Oh, comme c’est original ! Zelda n’est pas capturée ! Non, elle est endormie. Au lieu d’être prisonnière du grand méchant, elle est prisonnière des songes. C’est déjà moins grave. Mais sur le jeu, ça n’a aucun effet. C’est comme si Zelda n’était pas là, si ce n’est qu’on la voit plongée dans son sommeil de belle au bois dormant à chaque fois que l’on redémarre le jeu. Ganon n’est plus là ! Eh oui, en effet, il est bel et bien mort depuis le premier épisode… La suite est donc ici respectée, contrairement aux autres Zelda, où l’on terrasse à chaque fois Ganon à la fin, mais où ce dernier réapparaît à chaque fois. Le pauvre, il a dû passer souvent à l’hôpital. Je porterais plainte si j’étais lui. L’absence de Ganon est la seule réelle originalité de ce scénario qui semble plus bâclé qu’autre chose. On devine assez facilement l’excuse pour une suite à un jeu qui a commercialement bien marché (bien marché ? Que dis-je… qui a cartonné !).
Un boulversement des concepts de base
Aïe, j’ai touché le nerf qui fait mal, le point sensible. J’entends déjà les voix qui s’élèvent… « Bouh ! Il est nul ce jeu ! C’est même pas un vrai Zelda ! Aux chiottes ! » Il est vraiment si nul que ça, ce jeu ? Voyons en quoi il est hérétique…
Ah, oui… La vue de profil. Le moins qu’on puisse dire, c’est que ça choque pour un Zelda. Pour peu on se croirait dans Super Mario Bros. Mais là où on entrevoit le génie de ce jeu, c’est que le combat est bien plus intéressant qu’un simple « je-vois-le-champignon-et-je-lui-saute-dessus ». Link a une épée, et il s’en sert ! Il y a différentes manières de frapper son adversaire, selon la manière dont on positionne l’épée, et le bouclier peut être en position haute ou en position basse. Le coup d’épée peut être porté au niveau des épaules (coup normal), au niveau des jambes (coup baissé), vers le bas (coup sauté) et vers le haut (uppercut à la Ruy et Ken sauf qu’il n’y a pas de manip’ type coup spécial). Tout ceci nous éloigne du jeu d’aventure, me direz-vous… On se croirait dans un jeu d’arcade ! « Attention Link enchaîne les feintes, crochet du gauche et il frappe, une, deux, trois fois ! Triple Hit Combo !!! » Car Link, grande nouveauté, est capable désormais de sauter ! Il a fait des progrès, le petit, depuis la dernière fois, hein ? Ce type de jeu a rebuté les puristes, mais a donné aux combats du jeu une intensité redoutable… J’ai rarement autant transpiré en jouant à un jeu vidéo que lorsque, après deux heures de recherche dans le dernier palais, je tombe enfin sur le dernier boss et qu’il ne me reste plus qu’une vie (eh oui comme dans un jeu d’arcade on a trois vies au début !)… Le dernier boss est, tout simplement, sa propre ombre… On combat son ombre, avec aussi son épée et son bouclier. On affronte un deuxième joueur quasi-identique mais avec des réflexes surhumains d’un ordinateur. Je vous assure qu’à l’époque ça m’avait fait de l’effet ! J’étais tellement crispé sur la manette que j’en avais encore les marques sur les mains après avoir vaincu le boss ! (il faut dire que les manettes de la NES étaient rectangulaires, ce qui, avec des coins pointus, n’était pas une très bonne idée).
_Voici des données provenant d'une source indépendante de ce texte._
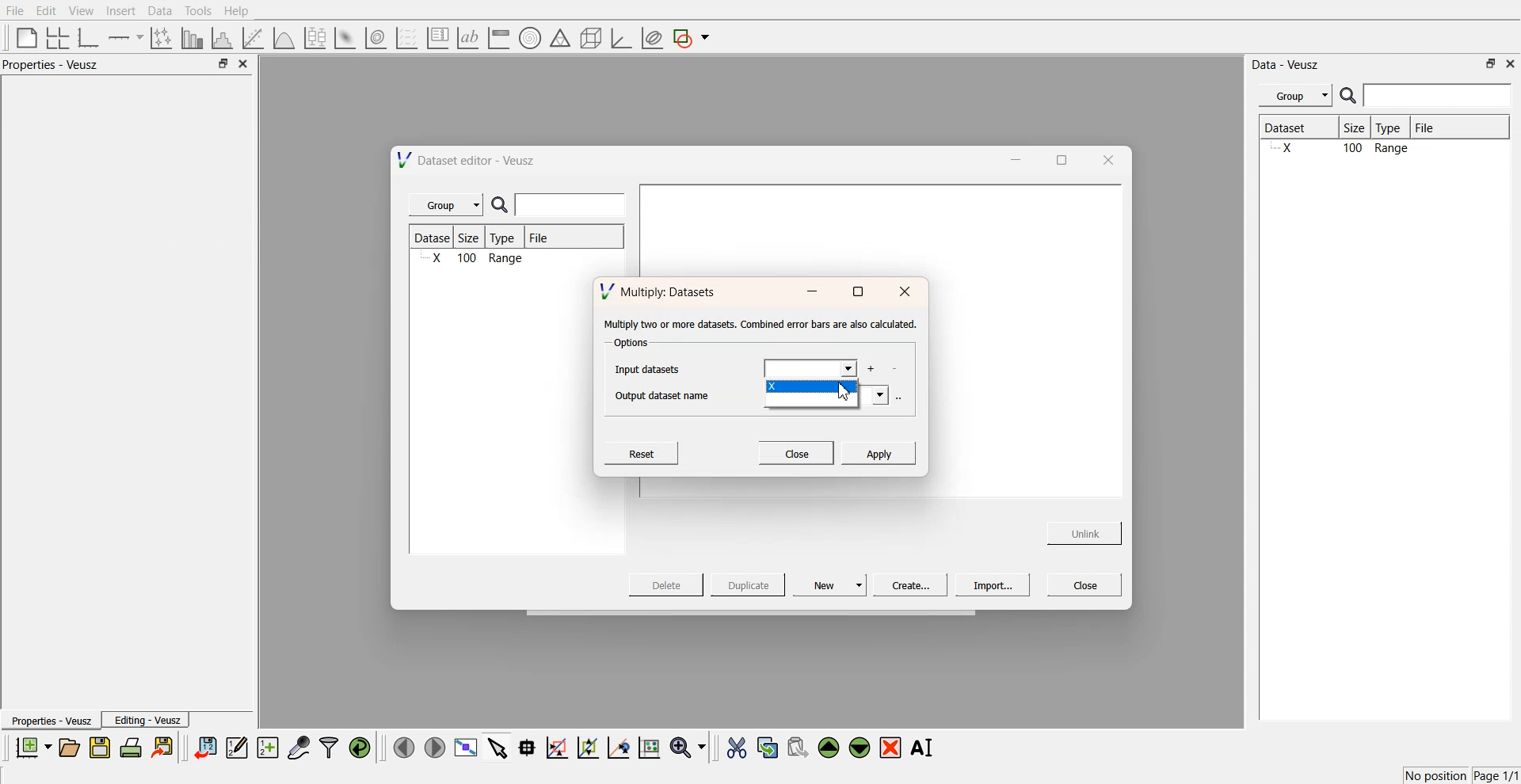  I want to click on Output dataset name, so click(668, 395).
Autre originalité, il y a un système de magies. Pas des objets magiques, non. Des magies. Link les apprend, et après il dépense un certain nombre de points de magie pour lancer le sort. Sauter plus haut, réduire les dommages encaissés, transformer les ennemis en petites boules quasi-inoffensives, se changer en fée volante, lancer des boules de feu… Ce système de magies sera un peu repris dans la suite par le biais des médaillons et baguettes.
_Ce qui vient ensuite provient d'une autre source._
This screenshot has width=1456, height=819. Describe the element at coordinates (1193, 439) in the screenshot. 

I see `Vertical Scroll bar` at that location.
Enfin, grande originalité pour un Zelda, puisque c’est le seul de la série à appliquer ce principe : un système de points d’expérience. Link gagne des points d’expérience en battant des monstres, gagne des niveaux, et améliore ainsi son attaque, sa défense ou sa magie. Des packs d’XP sont disséminés dans des lieux secrets de la carte. Lorsque Link se ballade sur la carte (vue de haut en 2D), des ombres symbolisant des monstres apparaissent. Dès que l’un d’entre eux touche Link, celui-ci se retrouve dans une zone d’arcade vue de profil dont il doit sortir, et qui est remplie de monstres. Des fois, Link, en se promenant sur cette carte, tombe sur un endroit en mode « arcade » caché, recelant des secrets (packs d’XP, fiole de magie permanente, grand cœur…).
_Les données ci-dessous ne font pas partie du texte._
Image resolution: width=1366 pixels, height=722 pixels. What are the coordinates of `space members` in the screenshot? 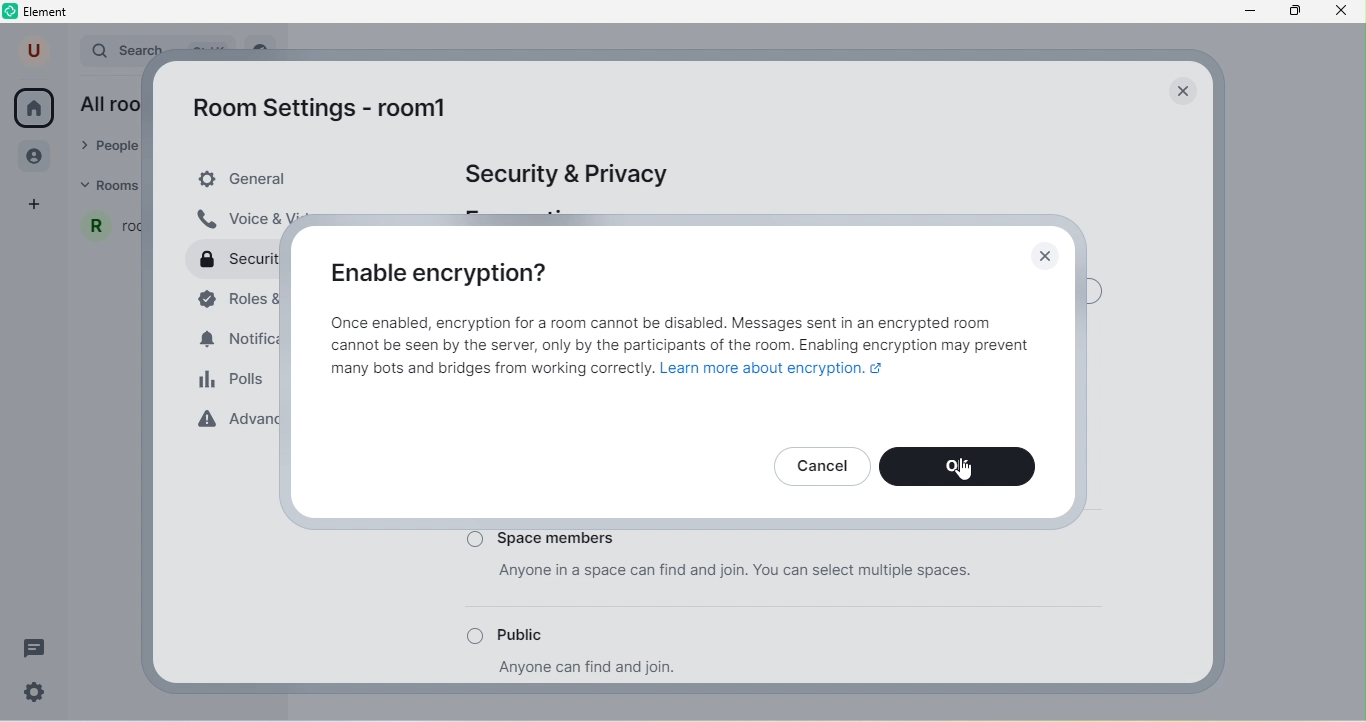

La bataille la plus difficile de Link : s’imposer aux puristes
Le premier volet de la série des Zelda avait produit tellement d’effet qu’on attendait au tournant la suite. Et comme pour Super Mario Bros, Nintendo a pondu une suite très différente. Souvenez-vous de Super Mario Bros 2 : un concept très différent et une ambiance pour le moins étrange (qu’avaient-ils fumé, chez Nintendo, pour nous pondre ça ?). Au final, le jeu était somme toute bien réussi et sympathique. Chez Zelda, il en va de même.
La suite du premier épisode a déçu les fans. Ils s’attendaient à un jeu similaire, une sorte d’add-on pour le premier opus. Beaucoup de déceptions à la sortie de Zelda 2. Les critiques ont été violentes. Aujourd’hui encore, certains se refusent à considérer que ce jeu fait partie des épisodes de Zelda. Que voulez-vous, les fanatiques religieux (de la religion de Zelda bien sûr) refusent d’ouvrir les yeux sur la vérité.
C’est bel et bien un Zelda 2 que nous avons là. Le scénario s’inscrit dans la suite du premier, c’est bien le même héros, la même princesse… Mais Zelda 2, dans les consciences, restera pour la plupart oublié, inconnu. Au mieux, simplement comme un jeu à part, voire une erreur de Nintendo…
C’est bien dommage, car c’est un jeu long et difficile qui m’a passionné pendant de très nombreuses heures. Et je peux vous dire qu’en aucun cas ce n’est un jeu raté…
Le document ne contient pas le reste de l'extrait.